Loves light and humidity, developing well in nutrient-rich and oily earth, next to running water.

The roots, leaves and seeds are used for healing and gastronomic purposes. The roots of Angelica, used in herbal medicine, are long and thick, spindle-shaped, fleshy and branched.

Flowering normally occurs from July to August, while the light yellow fruits have a strong pungent odor and a sweet to spicy taste.

Like several other Apiaceae species, its appearance is similar to some poisonous plants (Conium, Heracleum and others), so it should not be consumed unless you are absolutely sure you have it recognized.

Angelica requires special conservation for use: it retains its healing characteristics only if it is used within one year of harvesting.

Angelica archangelica is also known by other names such as Garden Angelica, Wild Angelica, Wild Celery, Norwegian Angelica.

Nutritional values ​​of Angelica

The roots of the plant contain volatile oil, caffeic acid, chlorogenic acid, angelic acid, fumaric acid, oxalic acid, fatty acids, tannins and vitamin B1.

In addition, other phyto-chemicals include angelicin, safrole, scopeletin, linoleic acid and valeric acid.

How to consume Angelica root as an herbal tea and in the kitchen

For a good infusion, it is advisable to use for a cup (250 ml), about 3-5 grams of Angelica root, with water at 100 ° C.

Leave to infuse for 10 to 12 minutes, before drinking the herbal tea.

A cup of herbal tea a day is useful in case of psycho-physical fatigue, aerophagia, migraines and gastric disorders.

For uses in the kitchen, we know that angelica root is used for its aromatic characteristics in the production of gin, vermouth, other liqueurs or bitters. It initially tastes sweet, then it will become musky.

Even the most tender leaves of this plant are used, which can be added to mixed salads, instead of spinach, and have a bitter taste. The central ribs of the leaf, on the other hand, are steamed and blanched, used as celery.

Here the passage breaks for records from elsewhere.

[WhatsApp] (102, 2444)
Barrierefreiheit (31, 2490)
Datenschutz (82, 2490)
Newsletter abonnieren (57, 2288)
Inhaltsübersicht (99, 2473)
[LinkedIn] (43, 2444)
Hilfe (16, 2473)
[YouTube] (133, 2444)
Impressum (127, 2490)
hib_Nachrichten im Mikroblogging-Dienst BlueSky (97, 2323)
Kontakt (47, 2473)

Stems are also eaten in Iceland and Finland.

The leaves can also be used for infusions, or they will be candied as a garnish or decoration.

Angelica seeds can also be used to make herbal teas, or to flavor liqueurs, cakes and candies.

Angelica root: side effects and contraindications

The plant is not recommended for pregnant women and who are breastfeeding of newborns.

Also, some people may experience an upset stomach feeling if a combination of Angelica root and other herbs is used.

Avoid taking Angelica before sun exposure , as it contains phototoxic substances (psoralens).

Remember that the root must always be used when completely dried, for food use.